Sur le plan qualitatif, la variété est la règle principale car il n'y a pas d'aliment parfait. Cette variété permet la satisfaction des besoins nutritionnels et assure la sécurité alimentaire en termes nutritionnels. Le facteur qualitatif est identique pour tous les individus.
Principes.
«Trois principes sont à la base d'une nutrition équilibrée», affirme J.-M. Lecerf. D'abord il n'y a pas d'aliment mauvais, seuls les excès sont mauvais quel que soit l'aliment. La modération est donc de mise. Il n'y a pas non plus d'aliment parfait, excepté l'allaitement maternel, la variété s'impose donc. Enfin, il n'y a pas d'aliment indispensable, seuls les nutriments le sont.
«On y ajoutera une quatrième loi, poursuit l'orateur, l'activité physique fait partie de la nutrition. Elle permet d'atteindre plus facilement l'équilibre alimentaire quantitatif et qualitatif.»
Selon lui, mettre à l'index un aliment ou un type d'aliment n'a pas de sens, c'est de l'antinutrition, voire «c'est contre-productif ou dangereux».

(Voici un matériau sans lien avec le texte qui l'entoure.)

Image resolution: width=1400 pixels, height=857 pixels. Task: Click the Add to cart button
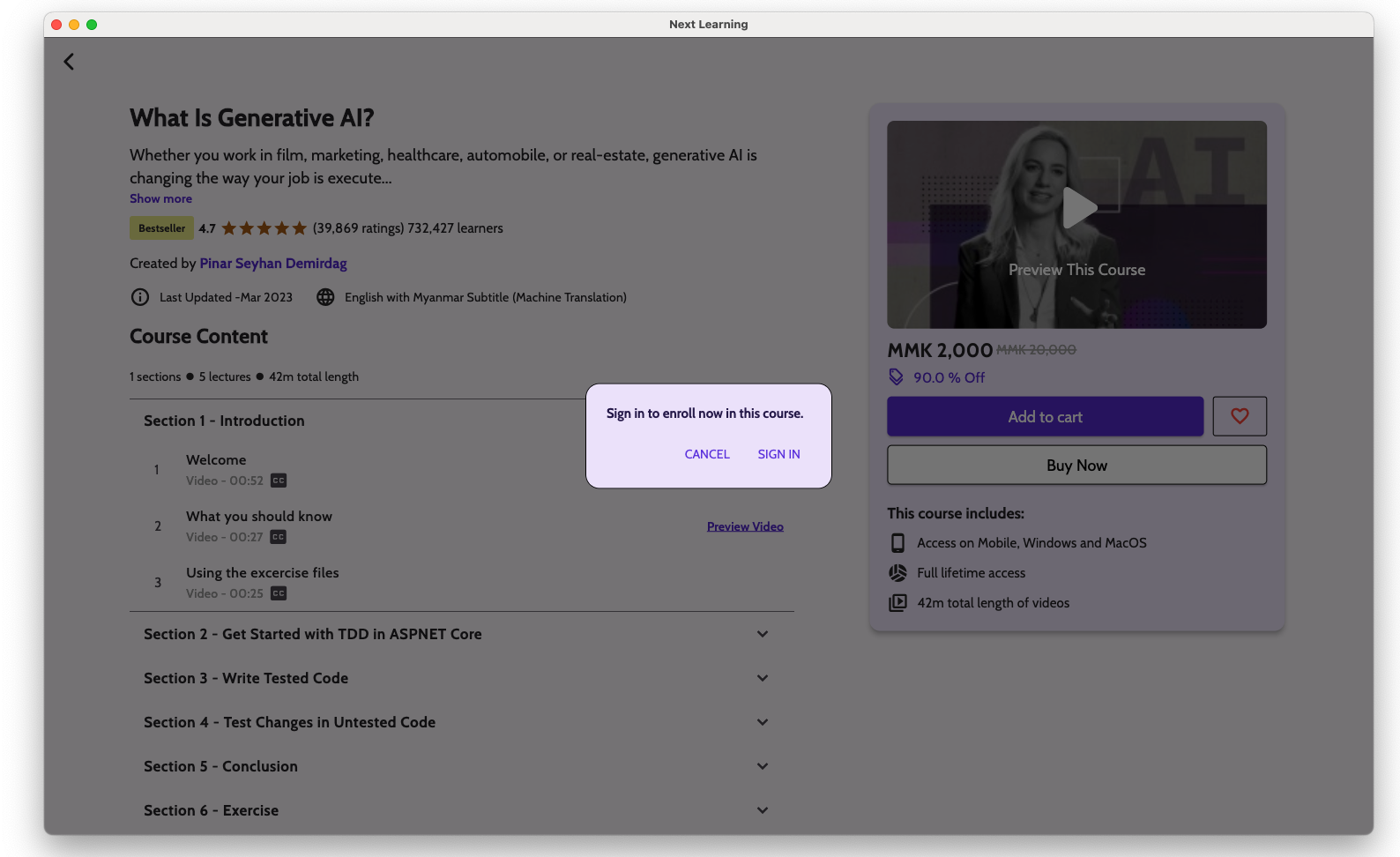1045,417
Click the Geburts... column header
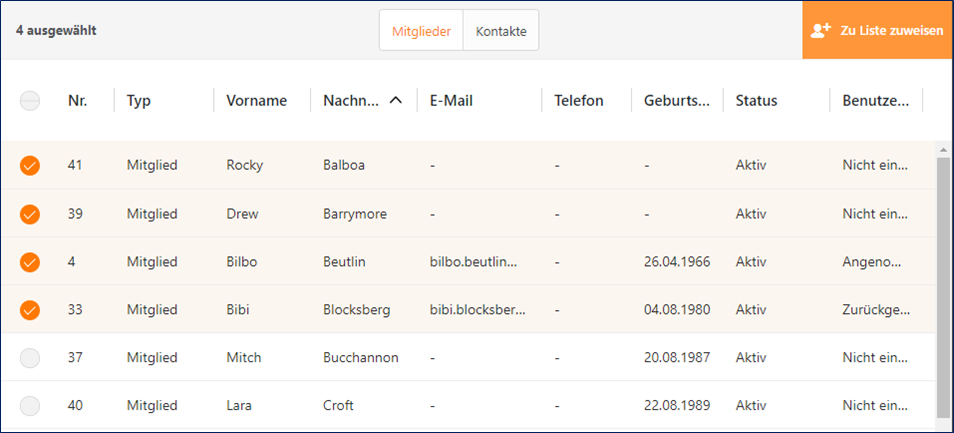 (x=677, y=100)
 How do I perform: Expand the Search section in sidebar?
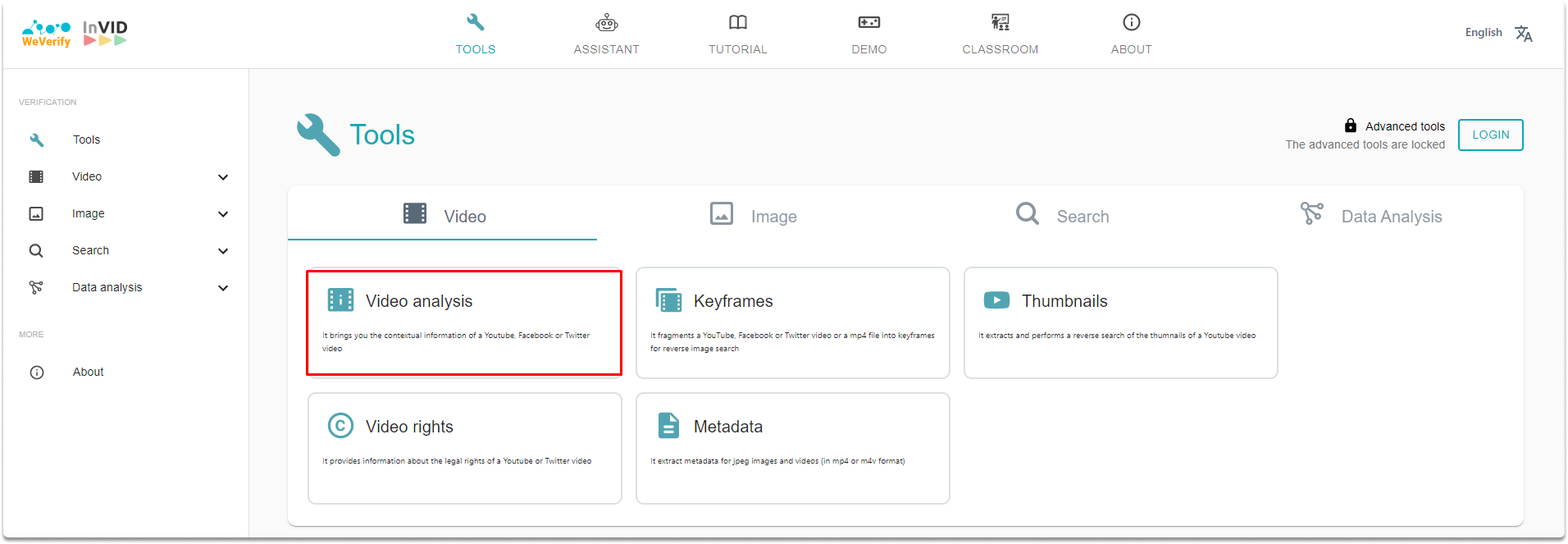pyautogui.click(x=223, y=251)
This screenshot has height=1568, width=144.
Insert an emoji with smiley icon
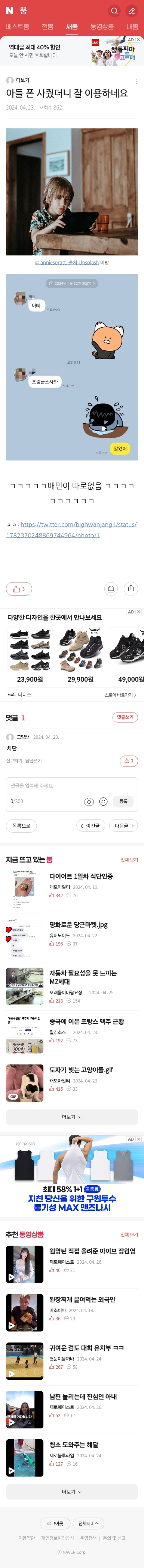pos(103,801)
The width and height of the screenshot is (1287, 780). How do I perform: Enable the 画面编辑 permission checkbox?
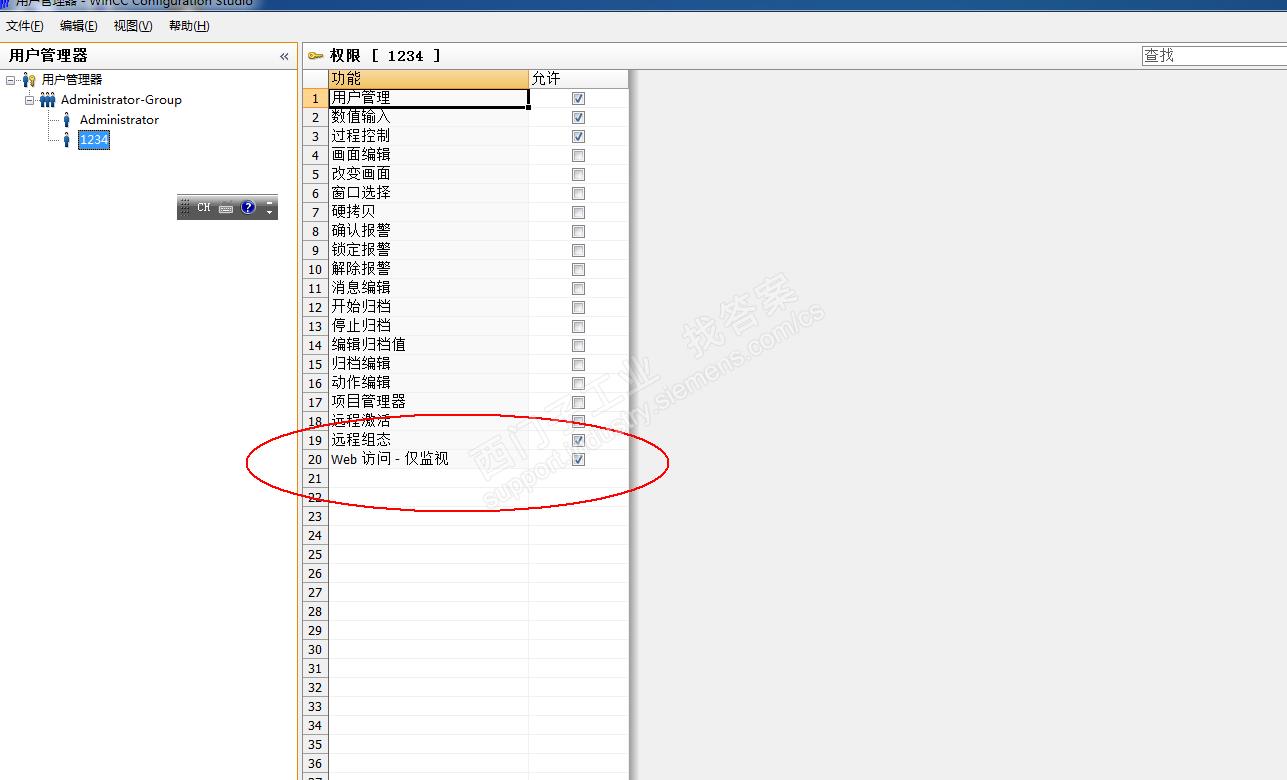578,155
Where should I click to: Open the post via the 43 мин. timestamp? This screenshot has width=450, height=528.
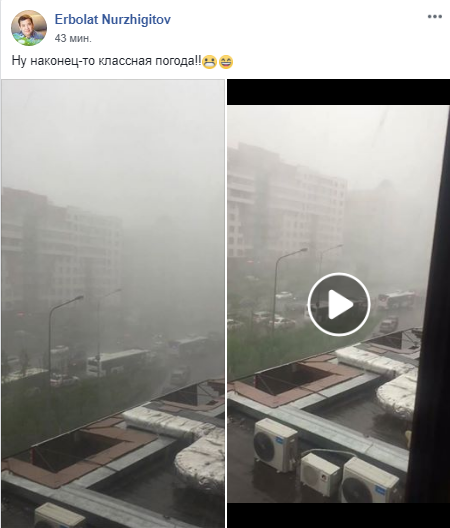(x=73, y=38)
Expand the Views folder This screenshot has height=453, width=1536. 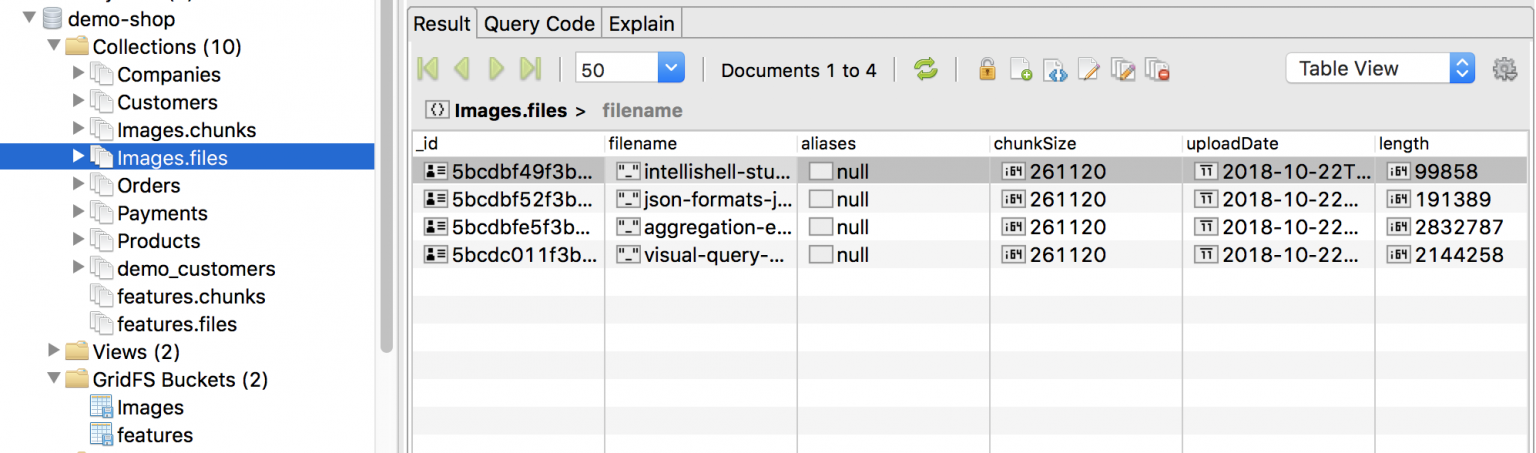click(54, 351)
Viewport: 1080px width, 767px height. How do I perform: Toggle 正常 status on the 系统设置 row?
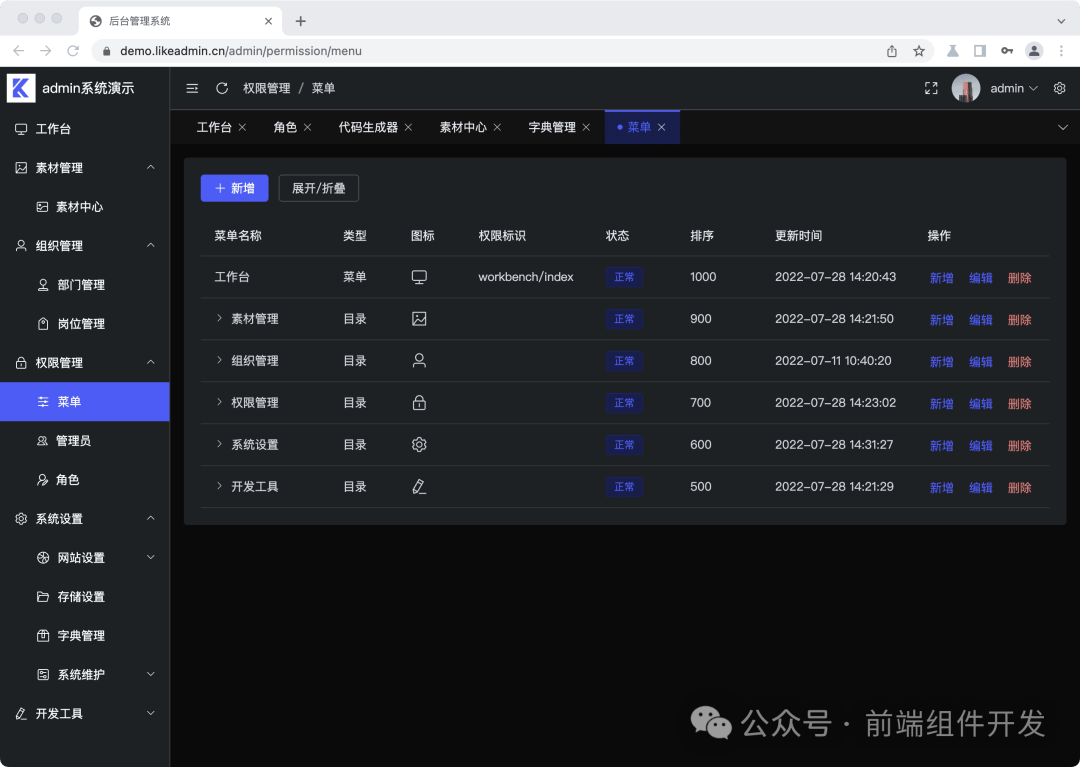[x=623, y=445]
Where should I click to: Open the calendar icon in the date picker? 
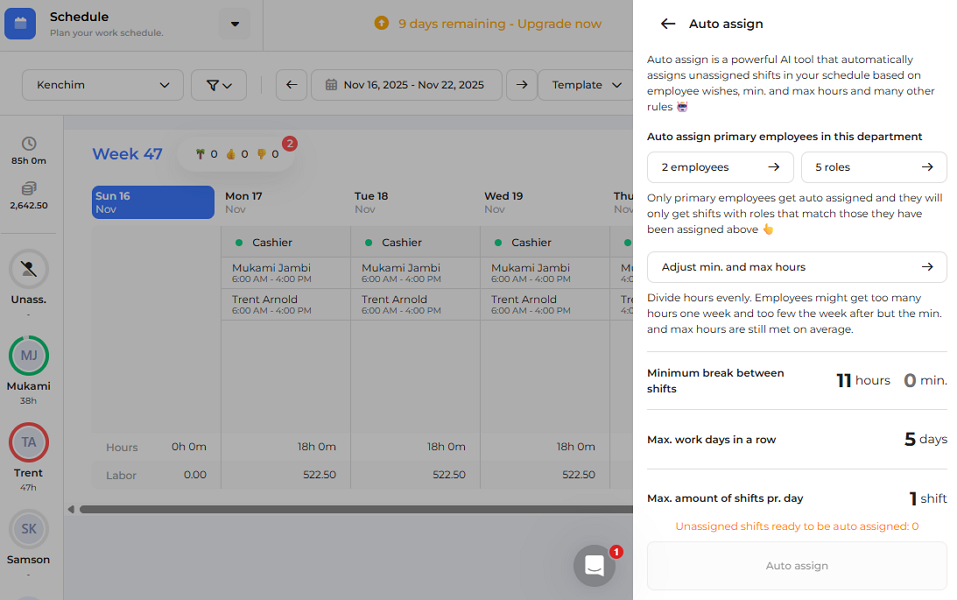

C'est contre-productif parce que l'interdit génère la déviance, le trouble du comportement alimentaire, en exagérant le désir. En cas de transgression, il génère la culpabilité.
Plaisir.
Selon ces données, tous les aliments doivent être réhabilités car tous ont des effets et des propriétés, ils sont tous fonctionnels. Certains conduisent à des excès plus rapidement mais ils ont une place car ils génèrent du plaisir. Bien comprendre le plaisir tient une place essentielle en nutrition humaine, car le plaisir est moteur et régulateur du comportement. A condition d'apprendre à savourer, à déguster, à apprécier. On redécouvre le bon sens alimentaire en gérant son équilibre.
«Définir de bons et de mauvais aliments peut même être dangereux, insiste J.-M. Lecerf, ce peut être source de nouveaux déséquilibres. Mais cela ne revient pas à considérer que l'instinct et le laxisme priment», poursuit-il.
Certaines règles doivent être respectées. D'abord par les industriels qui doivent tout mettre en oeuvre pour que l'aliment soit au mieux de sa forme. Par les médecins ensuite qui doivent montrer à leurs patients l'importance de la complexité alimentaire et la souplesse comportementale. Côté mangeur ou patient, il faut retrouver des sensations, du plaisir, écouter son corps, modérer et varier les plaisirs, rester actif, manger à l'heure des repas, à table avec les autres.
Session « L'alimentation équilibrée enseignée aux patients : liste rouge ou tableau noir », parrainée par le CICT (centre d'informations des charcuteries - produits traiteurs), avec la participation du Pr Jean-Michel Lecerf (Institut Pasteur, Lille).